Exercise data —
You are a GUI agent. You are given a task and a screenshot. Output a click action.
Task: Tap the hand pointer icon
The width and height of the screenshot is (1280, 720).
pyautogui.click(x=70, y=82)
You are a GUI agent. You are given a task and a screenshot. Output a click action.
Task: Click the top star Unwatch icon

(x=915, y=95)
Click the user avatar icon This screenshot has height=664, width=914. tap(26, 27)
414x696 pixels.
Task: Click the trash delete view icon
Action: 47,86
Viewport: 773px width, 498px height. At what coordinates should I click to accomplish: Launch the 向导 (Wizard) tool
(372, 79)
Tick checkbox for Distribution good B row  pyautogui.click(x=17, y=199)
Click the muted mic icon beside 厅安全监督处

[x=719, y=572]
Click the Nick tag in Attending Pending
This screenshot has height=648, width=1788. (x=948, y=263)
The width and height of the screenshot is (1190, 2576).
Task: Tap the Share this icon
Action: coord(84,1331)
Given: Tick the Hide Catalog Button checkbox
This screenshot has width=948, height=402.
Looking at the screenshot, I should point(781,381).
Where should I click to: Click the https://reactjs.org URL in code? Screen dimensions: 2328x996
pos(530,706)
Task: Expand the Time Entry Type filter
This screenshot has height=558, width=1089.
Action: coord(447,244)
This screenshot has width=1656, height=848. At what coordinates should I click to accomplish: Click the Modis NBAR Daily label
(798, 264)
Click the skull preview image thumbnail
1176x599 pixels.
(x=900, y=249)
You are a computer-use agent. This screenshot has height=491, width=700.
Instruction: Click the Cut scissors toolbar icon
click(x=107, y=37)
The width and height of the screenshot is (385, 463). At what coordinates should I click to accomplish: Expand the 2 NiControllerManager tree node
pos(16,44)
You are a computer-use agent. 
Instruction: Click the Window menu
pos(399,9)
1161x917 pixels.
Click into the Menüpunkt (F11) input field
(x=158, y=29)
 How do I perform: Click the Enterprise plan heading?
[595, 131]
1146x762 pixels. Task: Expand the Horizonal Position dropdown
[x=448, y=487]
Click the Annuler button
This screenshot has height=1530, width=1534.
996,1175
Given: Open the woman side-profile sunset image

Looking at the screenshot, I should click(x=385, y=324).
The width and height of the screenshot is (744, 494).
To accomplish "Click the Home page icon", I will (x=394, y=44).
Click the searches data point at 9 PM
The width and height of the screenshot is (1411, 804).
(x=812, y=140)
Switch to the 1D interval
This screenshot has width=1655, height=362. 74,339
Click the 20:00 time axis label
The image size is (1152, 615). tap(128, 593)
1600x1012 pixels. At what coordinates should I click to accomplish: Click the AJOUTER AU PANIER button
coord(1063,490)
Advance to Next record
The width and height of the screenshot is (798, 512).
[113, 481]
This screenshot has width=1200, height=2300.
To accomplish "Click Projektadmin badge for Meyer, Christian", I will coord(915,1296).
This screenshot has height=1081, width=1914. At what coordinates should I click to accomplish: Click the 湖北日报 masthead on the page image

Task to complete — Within the data above, the span starting at the line containing "1146x762 pixels. Task: Expand" and ending at the line containing "The width and height of the screenshot is (744, 494)." is to be retyped exactly, with no other lines.

Solved exercise —
1146x762 pixels. Task: Expand the Horizonal Position dropdown
[x=448, y=487]
Click the Annuler button
This screenshot has height=1530, width=1534.
996,1175
Given: Open the woman side-profile sunset image

Looking at the screenshot, I should click(x=385, y=324).
The width and height of the screenshot is (744, 494).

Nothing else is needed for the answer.